5) Intense, dynamic shots like this don't come from shooting in a parking turnout along the side of the road. Using a wide-angle 12-24mm lens on his DSLR, Joseph Rossbach scrambled along the edge of the Potomac River trying a variety of compositions. He adhered to the mantra "If you think you're close enough, get closer." The strong triangular rock in the foreground creates a dramatic focal point that leads the viewer through the frame to the cloud formations in the sky. Using the wide-angle perspective and getting low and close to the rock gives the whole shot depth. Once he had his ideal composition, Rossbach set up the camera on a tripod, hooked up a cable release and waited for the sky to get just right. He used a slow shutter speed to blur the rushing water. Great Falls National Park, Virginia Nikon D300, AF-S DX Zoom-Nikkor 12-24mm ƒ/4G IF-ED, Singh-Ray 3-stop ND grad filter, Singh-Ray LB polarizer, Gitzo tripod, Really Right Stuff ballhead
The Importance Of Stability
You've heard it a million times: Use a tripod. Using a tripod is the single easiest thing you can do to improve your images for several reasons. It forces you to slow down, it anchors the camera to ensure sharpness, and it lets you set up the camera in preparation for conditions to become just right. For making the sort of intense landscapes we talk about in this article, a tripod is particularly important.
Keep ISO Low
When you want some extra punch to your colors, you need to select a low ISO. High ISOs reduce color saturation and increase noise. To maintain that low ISO, you often need to shoot at a slower shutter speed, and if you're trying to handhold, this is a recipe for blurry, soft images. With a tripod, you can use slower shutter speeds with confidence. If you're shooting around 1⁄30 to 1⁄8 sec., take an extra step by using the mirror lockup to prevent the vibration from the flipping mirror from inducing motion blur.
Show Dynamic Moving Water
In three of the photographs in this article, the water has been allowed to blur slightly to convey the sense of its movement.
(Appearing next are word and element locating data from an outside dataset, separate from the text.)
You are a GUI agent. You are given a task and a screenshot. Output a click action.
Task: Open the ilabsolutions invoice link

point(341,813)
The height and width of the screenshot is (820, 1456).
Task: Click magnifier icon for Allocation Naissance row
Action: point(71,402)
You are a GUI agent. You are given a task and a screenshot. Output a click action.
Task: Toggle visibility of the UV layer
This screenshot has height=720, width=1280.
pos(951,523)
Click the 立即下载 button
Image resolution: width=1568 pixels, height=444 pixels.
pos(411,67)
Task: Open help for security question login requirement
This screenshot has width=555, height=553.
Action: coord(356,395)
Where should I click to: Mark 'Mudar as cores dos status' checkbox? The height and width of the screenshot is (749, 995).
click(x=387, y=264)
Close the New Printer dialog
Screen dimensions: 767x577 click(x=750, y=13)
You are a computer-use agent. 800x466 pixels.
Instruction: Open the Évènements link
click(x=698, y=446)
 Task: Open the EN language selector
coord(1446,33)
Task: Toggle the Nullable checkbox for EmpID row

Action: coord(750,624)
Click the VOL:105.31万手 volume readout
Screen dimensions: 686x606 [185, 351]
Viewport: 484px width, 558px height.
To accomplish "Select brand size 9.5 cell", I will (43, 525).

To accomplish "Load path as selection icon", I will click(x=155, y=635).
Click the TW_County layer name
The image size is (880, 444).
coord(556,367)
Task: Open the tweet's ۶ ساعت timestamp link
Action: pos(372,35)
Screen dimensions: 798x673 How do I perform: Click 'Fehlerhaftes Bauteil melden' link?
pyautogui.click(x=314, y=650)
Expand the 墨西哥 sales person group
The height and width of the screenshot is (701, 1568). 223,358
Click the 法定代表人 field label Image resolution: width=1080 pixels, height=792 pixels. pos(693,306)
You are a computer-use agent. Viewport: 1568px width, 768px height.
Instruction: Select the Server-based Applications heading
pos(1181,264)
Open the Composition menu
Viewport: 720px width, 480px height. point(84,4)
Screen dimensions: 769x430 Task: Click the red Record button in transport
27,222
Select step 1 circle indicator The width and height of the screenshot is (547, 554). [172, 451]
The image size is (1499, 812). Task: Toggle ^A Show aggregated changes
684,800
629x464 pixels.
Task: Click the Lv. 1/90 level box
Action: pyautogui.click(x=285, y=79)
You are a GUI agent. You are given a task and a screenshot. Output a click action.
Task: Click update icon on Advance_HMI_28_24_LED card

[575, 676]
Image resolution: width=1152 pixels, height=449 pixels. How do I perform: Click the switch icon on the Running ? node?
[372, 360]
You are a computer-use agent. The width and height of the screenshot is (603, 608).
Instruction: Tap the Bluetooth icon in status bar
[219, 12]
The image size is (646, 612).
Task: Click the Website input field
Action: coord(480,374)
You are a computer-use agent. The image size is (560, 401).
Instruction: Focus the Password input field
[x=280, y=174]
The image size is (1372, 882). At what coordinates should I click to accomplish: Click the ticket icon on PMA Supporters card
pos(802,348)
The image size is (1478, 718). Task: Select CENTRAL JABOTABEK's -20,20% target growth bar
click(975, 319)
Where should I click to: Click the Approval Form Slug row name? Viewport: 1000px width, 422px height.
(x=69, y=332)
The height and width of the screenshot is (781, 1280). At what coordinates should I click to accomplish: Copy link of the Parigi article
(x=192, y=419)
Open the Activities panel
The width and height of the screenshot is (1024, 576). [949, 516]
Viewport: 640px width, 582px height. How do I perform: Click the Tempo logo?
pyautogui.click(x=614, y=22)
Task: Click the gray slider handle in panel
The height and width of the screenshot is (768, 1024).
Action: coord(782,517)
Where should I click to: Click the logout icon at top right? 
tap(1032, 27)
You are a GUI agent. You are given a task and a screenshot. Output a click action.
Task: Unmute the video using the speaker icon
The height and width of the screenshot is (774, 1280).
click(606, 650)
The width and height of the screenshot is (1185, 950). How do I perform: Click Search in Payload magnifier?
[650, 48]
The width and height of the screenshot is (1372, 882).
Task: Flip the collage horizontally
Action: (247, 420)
This technique often makes for much more dynamic images than freezing the water with a high shutter speed. Again, the tripod is a necessity for creating this effect. Also, because the tripod gives you a firm platform, you can experiment with different shutter speeds to get exactly the look that you want while maintaining the same composition from frame to frame.
HDR And Your Tripod
To get the best results from HDR software, you need to have multiple images at varying exposures that can be combined to form the HDR image. These bracketed exposures, usually at different shutter speeds, need to register properly, and they all need to be sharp. A tripod is an integral part of HDR work if you want to get the best final photo.
The Importance Of Filters
Even in the age of Photoshop and other powerful software solutions, using filters in the field gives you excellent results. A polarizer is a standard item for any nature shooter. Other specialty filters like the B+W Redhancer shown here can add intensity to an image by boosting the reds in the shot. It's not perfect for every scene, but it's a nice tool to have in your bag for special situations when you want to add a little something extra to the image.